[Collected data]
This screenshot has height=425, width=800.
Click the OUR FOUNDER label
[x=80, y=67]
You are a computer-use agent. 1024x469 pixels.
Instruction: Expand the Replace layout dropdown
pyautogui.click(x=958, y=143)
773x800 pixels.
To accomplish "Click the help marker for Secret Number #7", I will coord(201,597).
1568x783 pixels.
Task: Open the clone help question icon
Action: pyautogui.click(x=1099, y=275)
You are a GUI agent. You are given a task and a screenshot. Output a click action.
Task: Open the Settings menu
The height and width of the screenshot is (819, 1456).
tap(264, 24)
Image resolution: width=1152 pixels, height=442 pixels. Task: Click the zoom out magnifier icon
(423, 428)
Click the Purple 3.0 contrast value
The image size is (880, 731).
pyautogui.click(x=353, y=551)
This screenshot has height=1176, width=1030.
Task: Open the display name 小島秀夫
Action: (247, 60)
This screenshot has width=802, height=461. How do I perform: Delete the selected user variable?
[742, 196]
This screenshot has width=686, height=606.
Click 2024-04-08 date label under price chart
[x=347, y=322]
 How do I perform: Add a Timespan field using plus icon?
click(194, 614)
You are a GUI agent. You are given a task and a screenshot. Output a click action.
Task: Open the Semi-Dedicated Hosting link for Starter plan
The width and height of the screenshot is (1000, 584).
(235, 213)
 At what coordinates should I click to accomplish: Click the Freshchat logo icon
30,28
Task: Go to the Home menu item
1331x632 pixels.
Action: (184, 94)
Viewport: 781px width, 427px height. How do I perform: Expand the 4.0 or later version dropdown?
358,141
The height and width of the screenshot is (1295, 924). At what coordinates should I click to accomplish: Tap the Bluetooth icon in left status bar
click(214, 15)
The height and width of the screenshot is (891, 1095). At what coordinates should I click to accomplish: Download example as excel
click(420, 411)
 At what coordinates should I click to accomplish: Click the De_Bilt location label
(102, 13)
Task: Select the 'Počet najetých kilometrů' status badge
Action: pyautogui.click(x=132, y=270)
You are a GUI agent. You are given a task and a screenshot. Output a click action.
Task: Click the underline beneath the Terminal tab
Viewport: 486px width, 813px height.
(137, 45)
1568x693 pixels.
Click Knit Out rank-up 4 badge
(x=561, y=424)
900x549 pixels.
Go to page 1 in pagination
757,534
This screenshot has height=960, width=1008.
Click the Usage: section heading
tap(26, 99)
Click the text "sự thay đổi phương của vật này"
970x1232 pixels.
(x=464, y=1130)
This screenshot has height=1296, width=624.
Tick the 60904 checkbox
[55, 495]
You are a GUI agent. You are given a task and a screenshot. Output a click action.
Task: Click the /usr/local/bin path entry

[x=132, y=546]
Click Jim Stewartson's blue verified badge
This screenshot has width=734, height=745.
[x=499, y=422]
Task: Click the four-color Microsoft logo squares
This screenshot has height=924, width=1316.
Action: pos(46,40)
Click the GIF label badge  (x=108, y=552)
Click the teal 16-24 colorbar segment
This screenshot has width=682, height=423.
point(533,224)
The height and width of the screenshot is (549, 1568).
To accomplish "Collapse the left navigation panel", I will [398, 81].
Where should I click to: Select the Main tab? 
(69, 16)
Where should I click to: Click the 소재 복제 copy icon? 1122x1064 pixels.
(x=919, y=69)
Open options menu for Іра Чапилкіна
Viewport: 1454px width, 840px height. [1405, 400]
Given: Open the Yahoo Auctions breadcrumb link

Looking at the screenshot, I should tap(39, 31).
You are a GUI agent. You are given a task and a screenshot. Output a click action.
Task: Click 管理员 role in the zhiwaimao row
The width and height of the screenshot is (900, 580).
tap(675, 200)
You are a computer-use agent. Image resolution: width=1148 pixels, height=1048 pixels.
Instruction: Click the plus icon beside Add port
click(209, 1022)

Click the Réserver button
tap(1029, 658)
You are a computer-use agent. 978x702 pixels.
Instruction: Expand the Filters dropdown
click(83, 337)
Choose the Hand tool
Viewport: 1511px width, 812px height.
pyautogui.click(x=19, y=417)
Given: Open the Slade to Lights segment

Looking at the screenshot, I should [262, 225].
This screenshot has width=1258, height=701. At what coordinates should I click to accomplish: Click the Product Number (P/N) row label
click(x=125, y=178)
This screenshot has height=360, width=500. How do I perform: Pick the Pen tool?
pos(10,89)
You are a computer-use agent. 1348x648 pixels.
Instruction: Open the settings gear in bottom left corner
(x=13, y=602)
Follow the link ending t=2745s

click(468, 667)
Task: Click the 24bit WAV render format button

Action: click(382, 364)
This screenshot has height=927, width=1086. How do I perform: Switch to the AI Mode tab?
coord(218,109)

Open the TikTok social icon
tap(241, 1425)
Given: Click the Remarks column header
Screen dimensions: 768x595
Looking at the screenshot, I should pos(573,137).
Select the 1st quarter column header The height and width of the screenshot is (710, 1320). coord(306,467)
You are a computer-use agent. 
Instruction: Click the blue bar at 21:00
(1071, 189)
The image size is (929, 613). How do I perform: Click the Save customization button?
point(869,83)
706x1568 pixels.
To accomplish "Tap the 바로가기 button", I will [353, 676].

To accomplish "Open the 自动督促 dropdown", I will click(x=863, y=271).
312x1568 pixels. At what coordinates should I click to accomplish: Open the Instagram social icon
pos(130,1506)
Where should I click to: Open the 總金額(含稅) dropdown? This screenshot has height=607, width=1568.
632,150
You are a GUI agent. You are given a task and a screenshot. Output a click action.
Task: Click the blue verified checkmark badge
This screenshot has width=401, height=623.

* **WHAT IS REQUIRED**: Beginning with the very first line of the records above, please retype each line through the one that has "This screenshot has width=686, height=606.", and add nothing.

* **SOLUTION TO THIS PROBLEM**:
This screenshot has height=425, width=800.
Click the OUR FOUNDER label
[x=80, y=67]
You are a computer-use agent. 1024x469 pixels.
Instruction: Expand the Replace layout dropdown
pyautogui.click(x=958, y=143)
773x800 pixels.
To accomplish "Click the help marker for Secret Number #7", I will coord(201,597).
1568x783 pixels.
Task: Open the clone help question icon
Action: pyautogui.click(x=1099, y=275)
You are a GUI agent. You are given a task and a screenshot. Output a click action.
Task: Open the Settings menu
The height and width of the screenshot is (819, 1456).
tap(264, 24)
Image resolution: width=1152 pixels, height=442 pixels. Task: Click the zoom out magnifier icon
(423, 428)
Click the Purple 3.0 contrast value
The image size is (880, 731).
pyautogui.click(x=353, y=551)
This screenshot has height=1176, width=1030.
Task: Open the display name 小島秀夫
Action: (247, 60)
This screenshot has width=802, height=461. How do I perform: Delete the selected user variable?
[742, 196]
This screenshot has width=686, height=606.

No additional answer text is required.